金沢あたりの人たちも、「能登のワカメは美味い」ことを知っているので、すぐに完売する。
昨年、「少しわけて」とお願いして、東京のお店に並べるとやはりすぐに完売。
今年もお願いして少し買わせてもろうた。味噌汁に豆腐といっしょにいれると、湯気の中に能登
の海が蜃気楼のようにあらわれる?そんな能登自慢なワカメ。

東京にくる時は、藤瀬(ふじせ)の霊水を汲み、ひょっこりひょうたん島のモデルになった能登島の
「水」という食堂で朝飯を食べ(いつもぶりのカマを焼いてもらう。総菜3品、ごはん、みそ汁付きで950円。先月から100円値上がり)、
和倉温泉の「総湯」という湯本みたいな(加賀屋もそこのお湯)に480円(440円?チケットを買うので、忘れた)で入る。
今月まで大改装中なので、今回は能登島の「ひょっこり温泉」(550円)に始めていった。朝9時半からあいている。
11時くらいだったけど、駐車場には、他府県ナンバーのキャンピングカーとか、ワンボックスカーなどがいっぱい
とまっていて、お風呂の入り口には「ただいま混みあってます」と書いてあった。ぬるい泡泡ぶろふたつ、暑い湯、露天風呂があり、
「混みあう」という感じでもない。ぬるいあわあわに浸かっていると、隣のあわあわに浸かった同じ世代の人に、
「どこからですか・・・?」と声をかけられたので、しかとしたいところだが、何かの縁なので「志賀(しか)からです」
と答えた。「ぼくは、埼玉からきました。定年を迎えたので終の棲家を能登にしようかと思い、これから二年ほど、
能登島に家を借りて住みはじめました」とのこと。話にのると、なんぼぬるい温泉とはいえ、ゆでだこになるので、
「そうですか、いい空気を吸って長生きしてください」とだけ伝えて、露天風呂にいった。

♪波をちゃぷちゃぷちゃぷちゃぷかきわけて
(ちゃぷちゃぷちゃぷ)
雲をすいすいすいすい追い抜いて
(すいすいすい)
ひょうたん島はどこへ行く
ボクらを乗せてどこへ行く
(ううううーううううー)。。。と鼻歌がでそうになるほど、気持ちがいい温泉。

3日前に、珠洲の珪藻土七輪屋さんにいった時も、所沢ナンバーの白いワンボックスカーから同世代の男の人が
降りてきて、七輪をあれこれ見て迷っていたので、「よくばり七輪」をすすめてあげた。やはり能登くらしを始めた初心者らしい。
ぼくらの世代になると「一生もの」の時間が短くなるので、「どうせなら、値段がはっても、一番いいもの」
を選んだほがいい、と、ぼくは思っている。23000円くらいするけど、魚や肉を焼いてもうまいし、
火消し壷にもなるよう、ピタット蓋がついている。なんなら、ぼくの「三日坊主の焙煎塾」に通って、ロースター(老スター)
の道をいく、という人生もあることを説明したら、目が輝いていた。マスクをはずし、「ぼくは〇〇いいます。こんな顔です。
覚えていてください」と挨拶された。ヤクザな人生を歩いてきたぼくとは、真逆の人生を歩いてきたような人だ。
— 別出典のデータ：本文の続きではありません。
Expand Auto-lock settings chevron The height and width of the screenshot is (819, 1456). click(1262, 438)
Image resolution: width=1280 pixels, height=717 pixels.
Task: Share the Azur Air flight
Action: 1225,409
ワンボックカーとか、キャンピングカーがはやり、「車中泊」が大人気になってきた。全国津々浦々、道の駅があるので、
トイレ、駐車場が困らないし、ところによっては温泉がいっしょになっているところも多い。
最近は「車中泊専用の宿」もあるのご存知?ぼくも地元の新聞を読んでいてはじめて知った。
カキと相撲の遠藤のふるさとの穴水に「田舎バックパッカーハウス」という宿?があるらしい。これからのトレンドやね!
つまり、車中泊では足りない「食べたり、調理したり」する共有スペースをお貸しします、という宿。